• 锁定钢板内固定治疗胫骨平台骨折疗效分析
  • Analysis of Clinical Efficacy of Locking Plate Internal Fixation in the Treatment of Tibial Plateau Fracture
  • 张善成.锁定钢板内固定治疗胫骨平台骨折疗效分析[J].中国烧伤创疡杂志,2022,(1):42~46.
    DOI:
    中文关键词:  锁定钢板内固定  胫骨平台骨折  膝关节功能  下肢功能  生活质量
    英文关键词:Locking plate internal fixation  Fracture of tibial plateau  Knee function  Lower extremity function  Quality of life
    基金项目:
    作者单位
    张善成 466100 河南 周口, 商水县人民医院骨伤脑外科 
    摘要点击次数: 1731
    全文下载次数: 4852
    中文摘要:
          【摘要】 目的 观察锁定钢板内固定治疗胫骨平台骨折的临床效果。方法 选取2019年10月至2020年10月商水县人民医院收治的100例胫骨平台骨折患者作为研究对象,按照随机数表法将其随机分为观察组(50例)和对照组(50例),观察组患者行锁定钢板内固定治疗,对照组患者行双切口双钢板内固定治疗,对比两组患者术中出血量、骨折愈合时间、住院时间、完全负重时间,术后膝关节功能、Fugl-Meyer运动功能评定量表(FMA)下肢评分、生活质量以及创伤性关节炎、下肢深静脉血栓形成等并发症发生情况。结果 观察组患者术中出血量明显少于对照组(t=12.190,P<0.001),骨折愈合时间、住院时间、完全负重时间明显短于对照组(t=4.369、6.194、3.701,P均<0.001);术后6个月,观察组患者膝关节功能为优者12例、良者35例、可者2例、差者1例,明显优于对照组患者膝关节功能优者10例、良者26例、可者9例、差者5例(Z=-2.027,P=0.043);术后6个月,观察组患者FMA及生活质量各项评分均明显高于对照组(t=7.584、8.518、8.362、9.509、5.331、3.582,P均<0.001);观察组患者术后并发症发生率为4.0%,明显低于对照组患者的术后并发症发生率18.0%(χ2=5.005,P=0.025)。结论 给予胫骨平台骨折患者锁定钢板内固定治疗,可明显缩短术后住院时间,提高肢体功能恢复效果,降低并发症发生率。
    英文摘要:
          【Abstract】 Objective To study the clinical efficacy of locking plate internal fixation in the treatment of tibial plateau fracture. Methods 100 patients with fracture of tibial plateau admitted to Shangshui People’s Hospital from October 2019 to October 2020 were enrolled as subjects of research, and divided, using random number table, into observation group (n =50) which received locking plate internal fixation, and control group (n = 50) which received doubleincision dual plate internal fixation.
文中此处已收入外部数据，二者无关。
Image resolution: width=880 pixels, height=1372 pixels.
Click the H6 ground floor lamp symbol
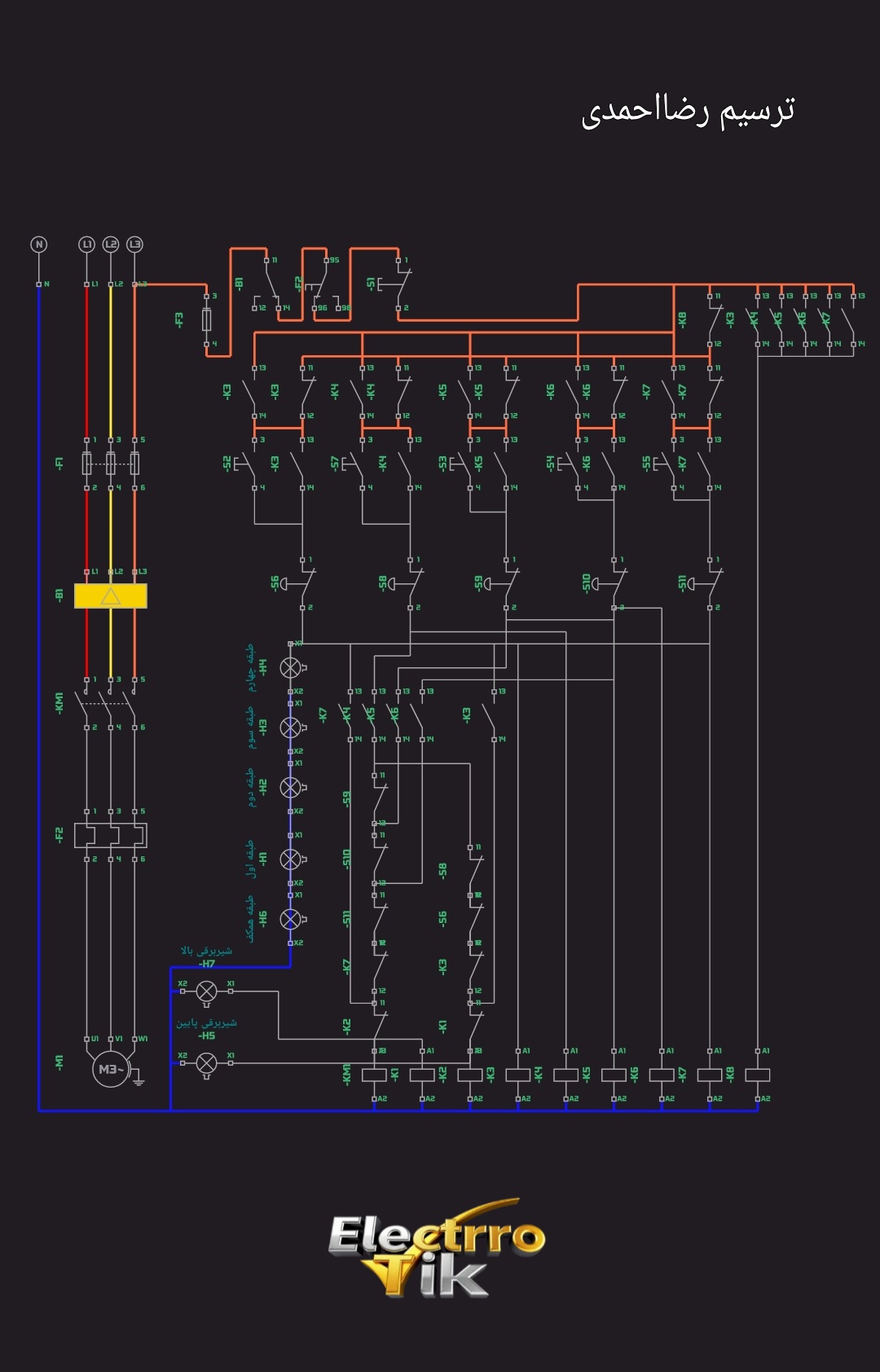(x=290, y=919)
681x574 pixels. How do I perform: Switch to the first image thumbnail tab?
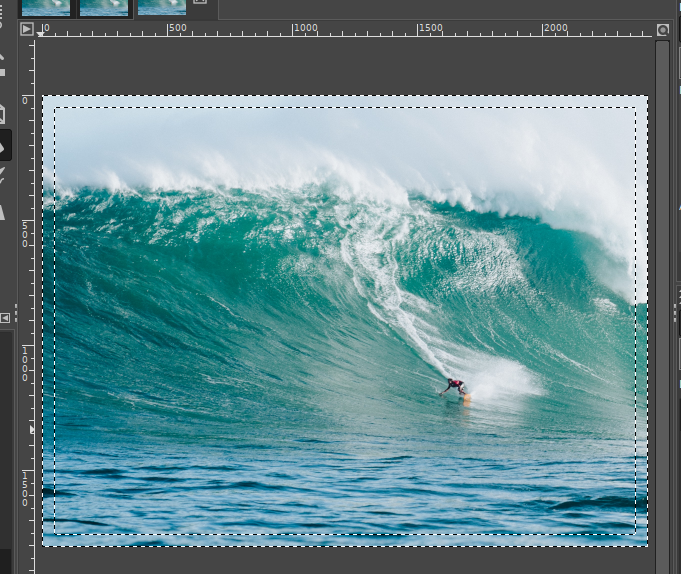(46, 7)
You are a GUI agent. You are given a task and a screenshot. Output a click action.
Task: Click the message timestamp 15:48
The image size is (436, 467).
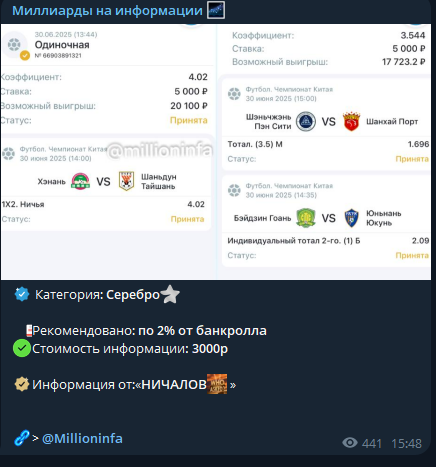click(406, 444)
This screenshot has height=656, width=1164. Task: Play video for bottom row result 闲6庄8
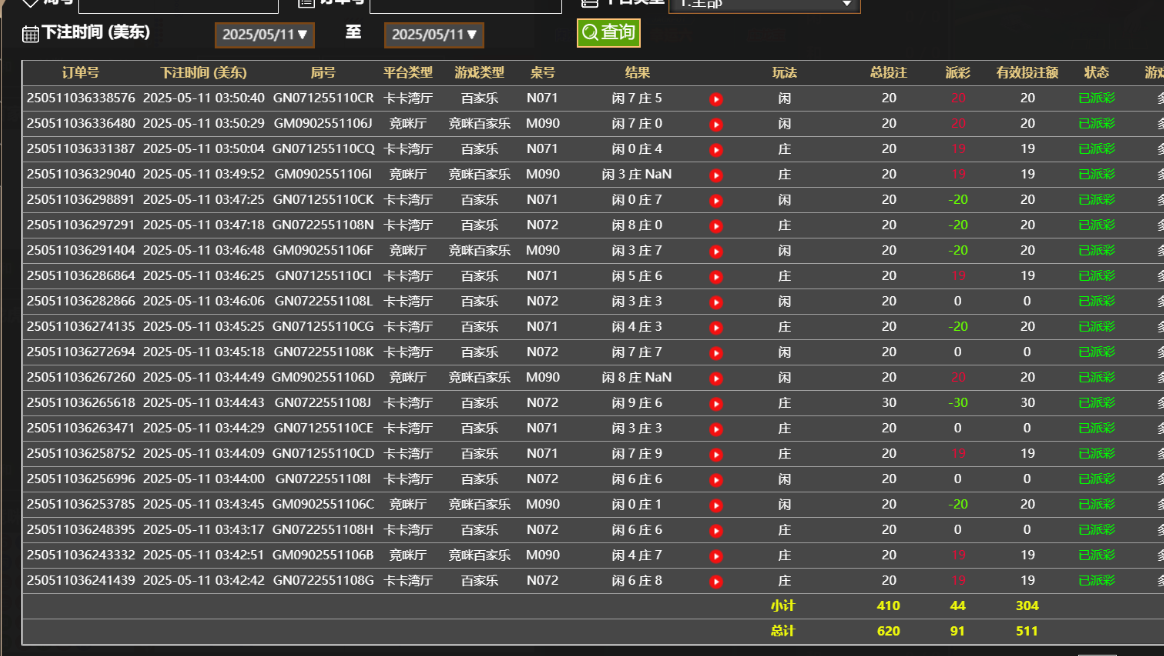coord(716,580)
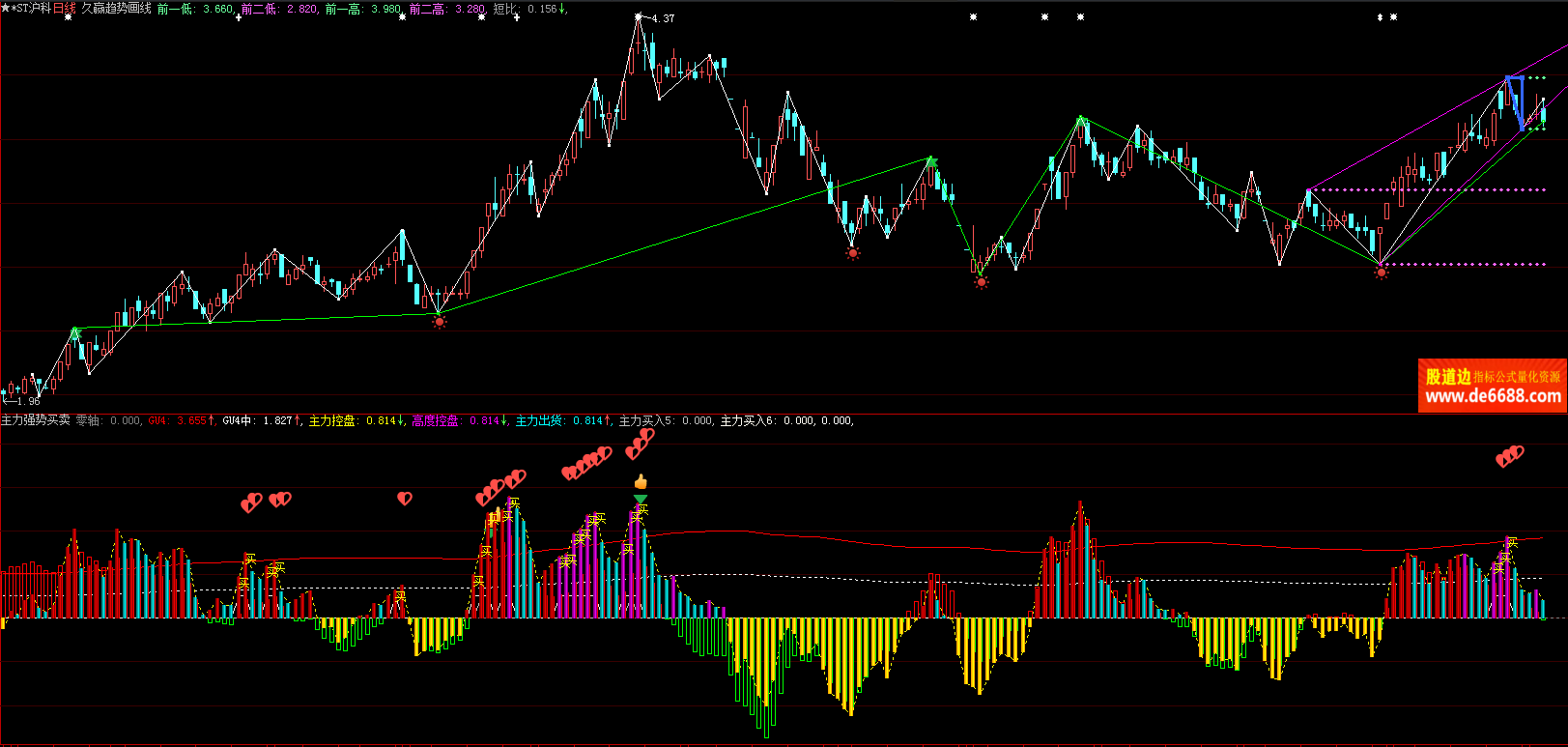The image size is (1568, 747).
Task: Click the last red sun marker on right
Action: click(1381, 273)
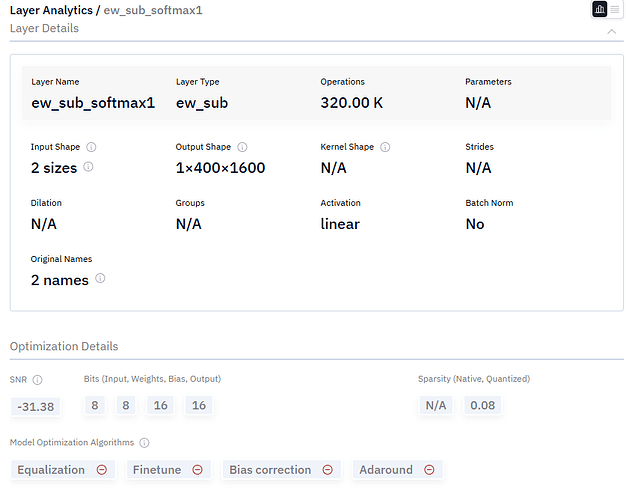The image size is (626, 500).
Task: Click the 0.08 quantized sparsity badge
Action: pos(481,406)
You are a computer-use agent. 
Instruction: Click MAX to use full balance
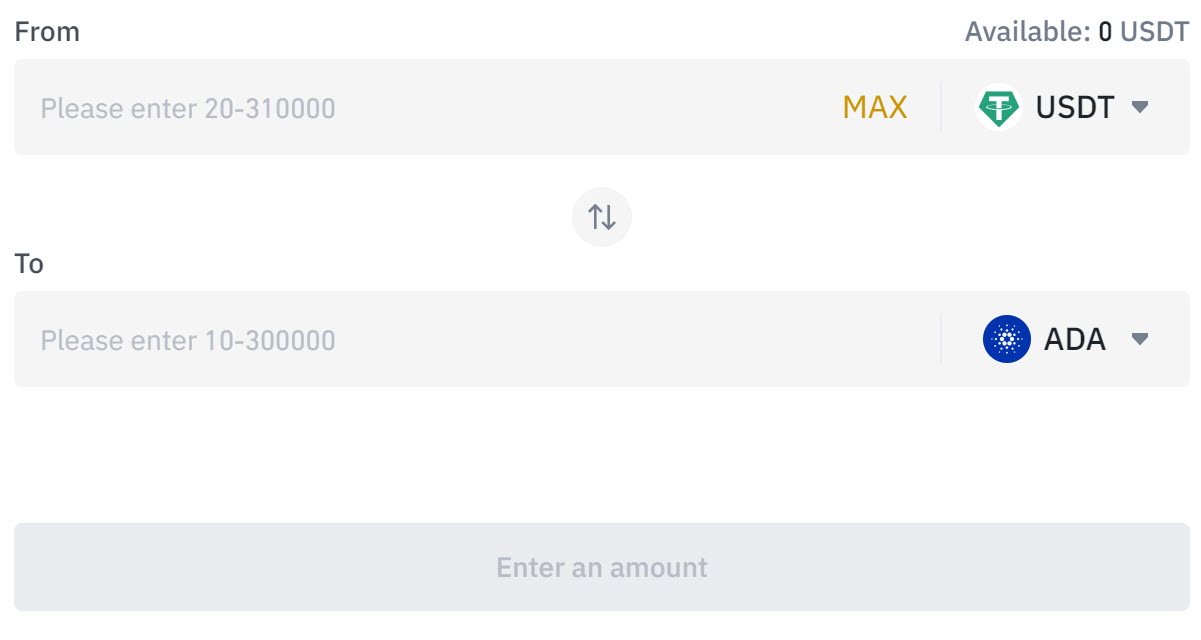pos(875,107)
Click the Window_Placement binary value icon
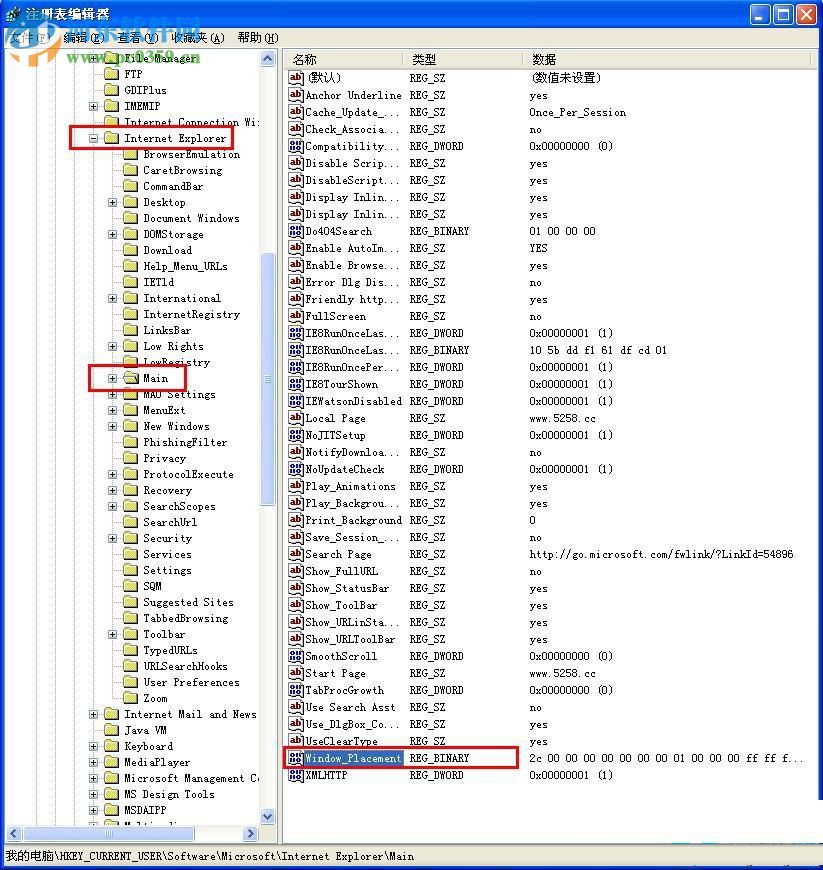Image resolution: width=823 pixels, height=870 pixels. [295, 758]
Intraoperative blood loss, healing time of fracture, length of stay, full weight-bearing time, post-operative knee function, Fugl-Meyer Assessment (FMA) lower extremity score, quality of life and occurrence of complica-tions such as traumatic arthritis and lower extremity deep vein thrombosis, were compared between the two groups. Results In observation group, the intraoperative blood loss was significantly less than control group (t =12. 190, P <0.001), and the healing time of fracture, length of stay, and full weight-bearing time were significantly shorter than control group (t =4.369, 6.194 and 3.701, all P <0. 001). Six months after operation, the knee function were evaluated as excellent in 12cases, good in 35 cases, fair in 2 cases and poor in 1 case in observation group, which was significantly better than control group with excellent in 10 cases, good in 26 cases, fair in 9 cases and poor in 5 cases (Z = -2.027, P =0.043); moreover, the FMA lower extremity scores and scores of quality of life scale in observation group were significantly higher than that in control group (t =7.584, 8.518, 8.362, 9.509, 5.331 and 3.582, all P <0.001). The occurrence of complications after operation in observation group was 4.0%, significantly lower than 18.0% in control group (χ2 =5.005, P=0.025).Conclusion Treating fracture of tibial plateau with locking plate internal fixation can significantly shorten the post-operative recovery time, improve the functional recovery effect of the affected limbs and patients’ quality of life, and reduce the incidence of complications.